For the respondent, Leonard J. Tynan.
This is an appeal from a judgment of nonsuit entered at the Essex County Circuit by direction of Judge Mountain.
One Chester G. Ryerson, an agent of the defendant, was directed by the defendant to go to premises occupied by the appellants and remove a gas meter.
While in the act of so doing, the plaintiff Ella A. Carter sought to prevent the removal of the meter, and the result was an affray, out of which grew charges and counter-charges of assault and battery as between Mrs. Carter and Mr. Ryerson.
Ryerson brought suit against Mrs. Carter in the Orange District Court for damages for the alleged assault and battery upon him, and recovered a judgment of $50. This was set aside by the Supreme Court, and such reversal affirmed by the Court of Errors and Appeals. The cause was then retried in the District Court, resulting in a verdict of six cents in favor of Ryerson. This judgment was then appealed to the Supreme Court and the appeal dismissed, and then an appeal taken to this court which affirmed the judgment of dismissal of the Supreme Court.

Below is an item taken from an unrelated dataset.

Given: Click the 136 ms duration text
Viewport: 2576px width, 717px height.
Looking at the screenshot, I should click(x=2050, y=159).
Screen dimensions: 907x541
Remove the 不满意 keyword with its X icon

During the foregoing proceedings appellants commenced the action in question against the respondent for the assault and battery alleged to have been committed by its servant, Ryerson, upon Mrs. Carter.

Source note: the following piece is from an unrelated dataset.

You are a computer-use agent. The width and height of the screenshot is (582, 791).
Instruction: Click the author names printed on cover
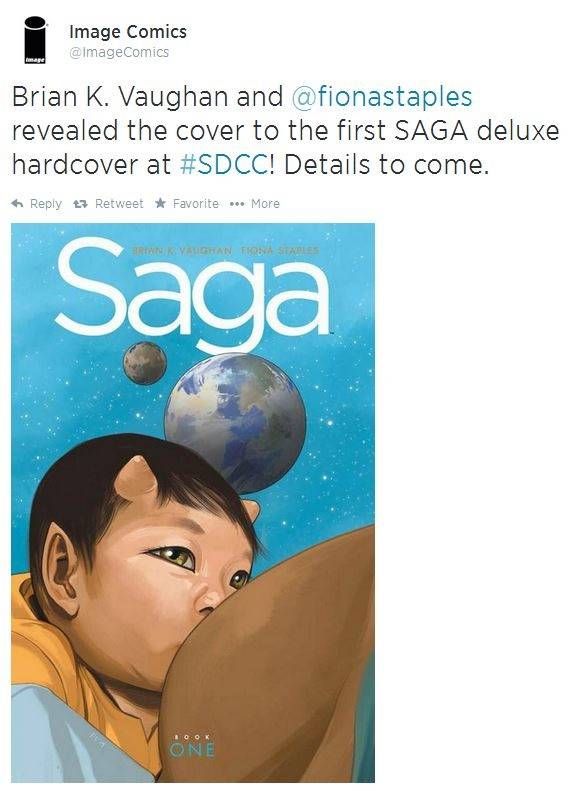[225, 250]
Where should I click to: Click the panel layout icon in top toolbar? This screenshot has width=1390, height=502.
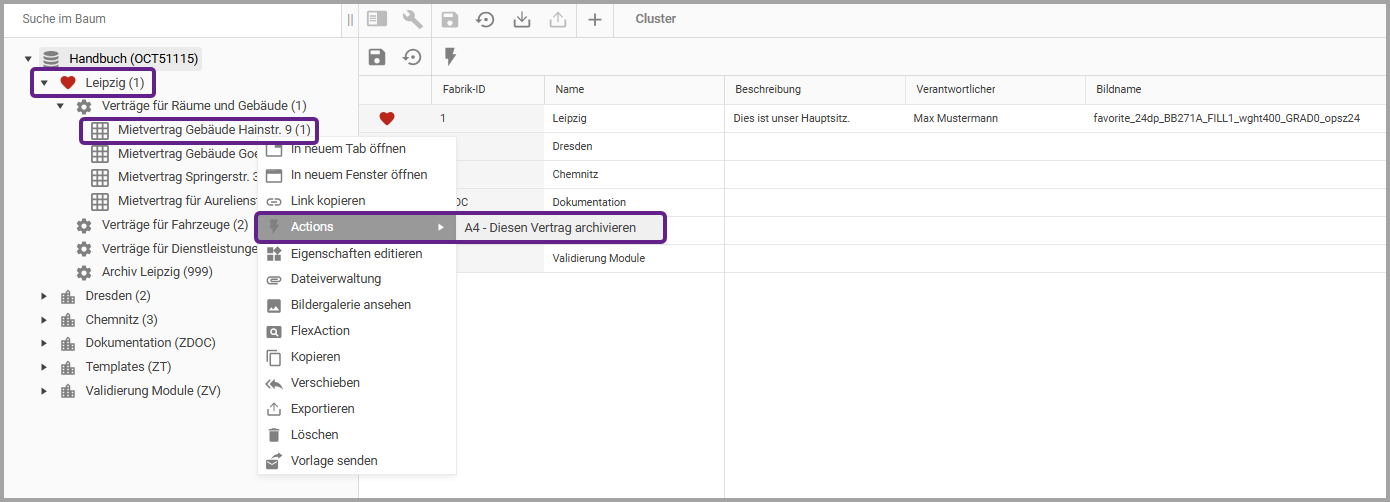pos(377,19)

The respondent answering, amongst other things, set up the judgment of the Orange District Court, alleged that the doctrine of respondeat superior applied because of the relationship of Ryerson to respondent, and that the judgment of the District Court was res adjudicata of appellants' action.
Upon these grounds the learned trial judge directed the entry of the judgment of nonsuit, and in our opinion there was no error in so doing.
That to hold the respondent, Public Service Gas Company, liable it must be upon the principle of respondeat superior is beyond debate.
The suggestion that in order to avoid the effect of the District Court judgment the affray in question was divisible into numerous distinct batteries, and that the suit in question might be based upon one or more thereof, not the basis of the recovery in the District Court, we think, is wholly without merit, but any doubt concerning it is fully and completely put at rest by the stipulation of facts agreed to and used in the trial at Circuit. That portion thereof which is pertinent is as follows:
"* * * that the issue in the said District Court suit involved all and only all the occurrences, matters and things on which the plaintiffs in the above-entitled cause [being appellants' cause at Essex Circuit] * * * base their present case against the defendant * * * Public Service Gas Company * * *."
The judgment of the Orange District Court was res adjudicata of the issues in the Circuit Court action now before us.
The judgment below is affirmed, with costs. For affirmance — THE CHANCELLOR, CHIEF JUSTICE, TRENCHARD, PARKER, MINTURN, KALISCH, BLACK, KATZENBACH, CAMPBELL, LLOYD, WHITE, GARDNER, VAN BUSKIRK, CLARK, McGLENNON, KAYS, JJ. 16.
For reversal — None.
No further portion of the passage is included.